Unfortunately, using HIPS and Sandbox has some disadvantages:-
Sandboxing is an excellent form of protection but it can’t be used for all software.
Any program alerted by its behaviour is already executing on the computer and if not sandboxed might have already performed malicious activities before the alert.
Even with valid warnings a user can allow an action that should have been blocked, or re-run a program identified as suspicious outside the sandbox, causing an infection.
Some legitimate programs can generate “false positive” warnings.
It therefore follows that a higher detection rate means fewer warnings from HIPS or Sandbox which reduces the number of chances for the user to make incorrect decisions. In theory this would not affect the protection provided to a very knowledgeable user, but to everyone else the protection would be lower.
Im sorry to say but I will have to disagree with your last post.
If software cannot run because of sandboxing, you only have to posibilities: add the software to the whitelist or the blacklist. Making a decision its really hard when you dont know the software. If you know the software, then its easy right? Thats the virtue of AUTOMATIC sandbox technology. If you dont know what to answer, you will receive an automatic response and the software automatically be moved to whitelist or removed if its malware. Plus, now its really weird (in my case) to find a software running in sandbox.
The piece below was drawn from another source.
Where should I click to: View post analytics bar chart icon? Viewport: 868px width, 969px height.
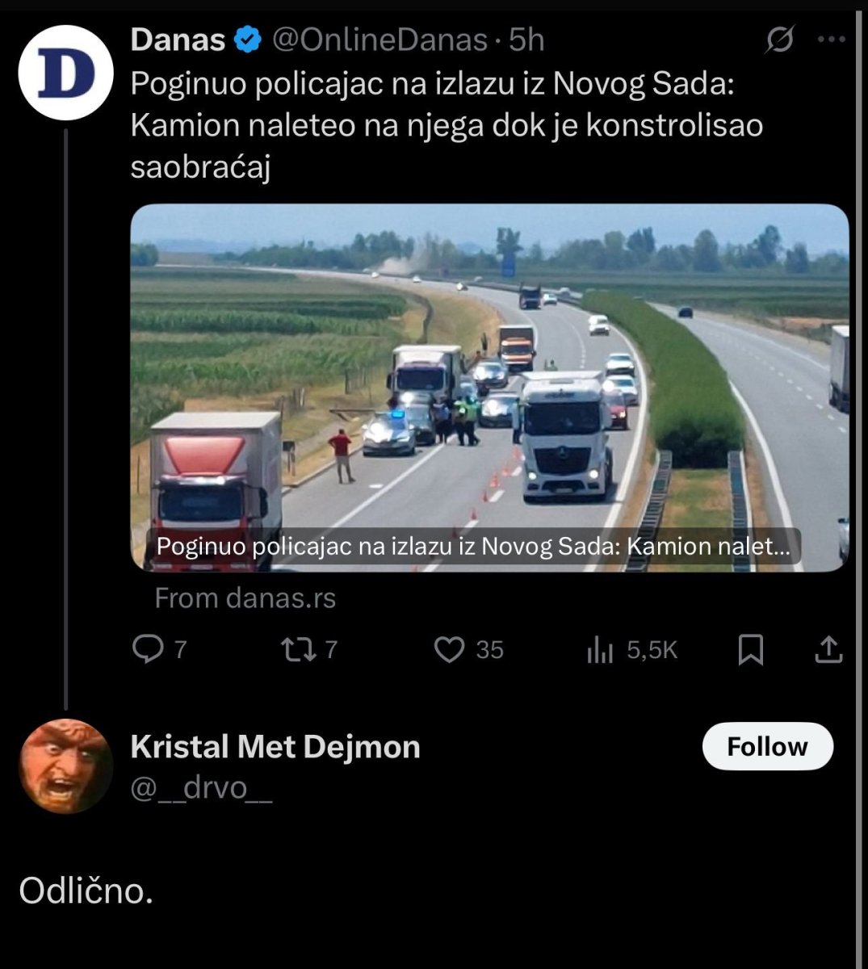(600, 650)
And I install CIS in many machines monthly. Whitelist its pretty mature.
If never seen a computer getting infected when you block the malware, once HIPS alerts you. Thats the purpose of it, prevention.
Human error will always be there, as we operate the computers. So, no software will ever prevent/protect if user allows the malware actions. CIS will reduce this error by making decisions for the user.
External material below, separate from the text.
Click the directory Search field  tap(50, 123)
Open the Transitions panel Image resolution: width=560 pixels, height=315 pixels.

Also in detection, there are LOTS of FP. Comodo works with blacklisting and whitelisting, thus reducing considerably the FP (of course there always will be some).
In other words, detection rate its important for known malware. Of course its good to have the best possible blacklisting in the world.
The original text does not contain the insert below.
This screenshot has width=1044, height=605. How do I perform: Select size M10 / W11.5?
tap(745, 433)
But what are you going to do about unknown files that are malware, being allowed and executed in your PC even with the best possible blacklisting in the world? Blacklisting wont stop them for you at all.
In the current stable CIS i.e 5.5, the Autosandboxing is good. In my system whatever I have tried, Autosandboxing never created any prob for me i.e all the programs opened. Sometimes there are Global Hook & COM popups with Autosandbox. These the Devs are trying to eliminate in CIS V6.
The default settings of CIS i.e Internet Security
Firewall gives no popups.
Antivirus can be set to autoquarantine so no popups. False Positives have reduced a lot. It will be further reduced when Valkyrie will be introduced to CIS.
Autosandboxing is good with mostly 2 popups i.e Global Hook & COM which will be eliminated in V6.
So CIS with V6 will be kind of no-popup or automatic in default settings for average users if FW, AV & SB is used.
The only little prob remain will be Unlimited Rights popup & few other D+ popups. I guess atleast this will remain in V6. Further versions may find any solutions to eliminate these or making it more easy so that average users may also deal with these popups easily.
When Valkyrie will be added to CIS it will make CAV very strong. I wish when Valkyrie is introduced to CIS, one could be able to use FW, AV & Autosandbox keeping the D+ disabled. In 5.8 this can be achieved through D+ settings, Dont give Popup Alerts, by setting this option to allow, but still you get Unlimited Rights popup. I think Unlimited Rights popup should also be allowed automatically with this setting or an option should be there in D+ settings, Unlimited Rights Popup - Dont Give This Alert - Allow/Block.
I don’t know specific details about the changes with v6 but it should get rid off (most of) them. Version 6 will be a big change so it will have public beta releases so you that will allow you to follow the topics about it and the chances it will bring.